▶ [Work to be completed]
Write out the line that contains "Engine (763, 1782)", then every following line to the end of the records below, with no other lines and no changes.

▶ [Data to process]
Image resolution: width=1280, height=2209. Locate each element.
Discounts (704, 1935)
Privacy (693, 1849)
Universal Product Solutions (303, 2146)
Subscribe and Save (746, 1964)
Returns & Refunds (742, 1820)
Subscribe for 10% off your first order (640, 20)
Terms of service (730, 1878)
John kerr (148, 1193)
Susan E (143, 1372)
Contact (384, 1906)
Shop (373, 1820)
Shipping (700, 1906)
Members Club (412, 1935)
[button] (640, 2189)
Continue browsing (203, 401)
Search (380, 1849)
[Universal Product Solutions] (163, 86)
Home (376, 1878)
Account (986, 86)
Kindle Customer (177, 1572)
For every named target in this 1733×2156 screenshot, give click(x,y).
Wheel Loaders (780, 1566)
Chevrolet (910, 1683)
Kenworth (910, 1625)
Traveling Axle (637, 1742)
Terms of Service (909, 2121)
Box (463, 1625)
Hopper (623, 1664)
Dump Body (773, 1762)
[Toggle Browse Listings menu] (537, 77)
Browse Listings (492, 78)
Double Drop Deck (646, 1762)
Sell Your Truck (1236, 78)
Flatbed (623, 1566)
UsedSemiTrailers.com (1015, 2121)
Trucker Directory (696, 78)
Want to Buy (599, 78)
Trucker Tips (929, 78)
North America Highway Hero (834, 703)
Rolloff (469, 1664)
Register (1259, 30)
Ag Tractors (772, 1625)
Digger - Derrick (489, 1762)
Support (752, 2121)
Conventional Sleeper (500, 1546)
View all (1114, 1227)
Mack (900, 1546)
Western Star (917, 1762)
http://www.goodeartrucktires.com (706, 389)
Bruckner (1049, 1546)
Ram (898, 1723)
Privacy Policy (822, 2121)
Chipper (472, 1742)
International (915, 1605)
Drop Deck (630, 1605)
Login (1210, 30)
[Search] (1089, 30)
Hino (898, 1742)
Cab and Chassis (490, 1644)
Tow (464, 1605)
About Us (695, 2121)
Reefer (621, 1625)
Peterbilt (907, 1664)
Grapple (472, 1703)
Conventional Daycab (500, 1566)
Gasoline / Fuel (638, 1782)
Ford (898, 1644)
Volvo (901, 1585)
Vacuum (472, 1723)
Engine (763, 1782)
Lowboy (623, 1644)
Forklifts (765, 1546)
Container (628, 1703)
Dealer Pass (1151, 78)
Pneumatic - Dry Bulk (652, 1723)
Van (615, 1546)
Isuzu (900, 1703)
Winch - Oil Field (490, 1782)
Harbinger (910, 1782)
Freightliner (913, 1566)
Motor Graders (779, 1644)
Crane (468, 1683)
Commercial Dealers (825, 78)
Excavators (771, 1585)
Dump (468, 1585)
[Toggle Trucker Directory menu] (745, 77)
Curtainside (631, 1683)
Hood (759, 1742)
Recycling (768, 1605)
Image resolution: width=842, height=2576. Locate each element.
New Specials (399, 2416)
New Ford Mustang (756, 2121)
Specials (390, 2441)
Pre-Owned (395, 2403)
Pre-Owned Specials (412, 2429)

▶ [Expected answer]
Engine (763, 1782)
Lowboy (623, 1644)
Forklifts (765, 1546)
Container (628, 1703)
Dealer Pass (1151, 78)
Pneumatic - Dry Bulk (652, 1723)
Van (615, 1546)
Isuzu (900, 1703)
Winch - Oil Field (490, 1782)
Harbinger (910, 1782)
Freightliner (913, 1566)
Motor Graders (779, 1644)
Crane (468, 1683)
Commercial Dealers (825, 78)
Excavators (771, 1585)
Dump (468, 1585)
[Toggle Trucker Directory menu] (745, 77)
Curtainside (631, 1683)
Hood (759, 1742)
Recycling (768, 1605)
Image resolution: width=842, height=2576. Locate each element.
New Specials (399, 2416)
New Ford Mustang (756, 2121)
Specials (390, 2441)
Pre-Owned (395, 2403)
Pre-Owned Specials (412, 2429)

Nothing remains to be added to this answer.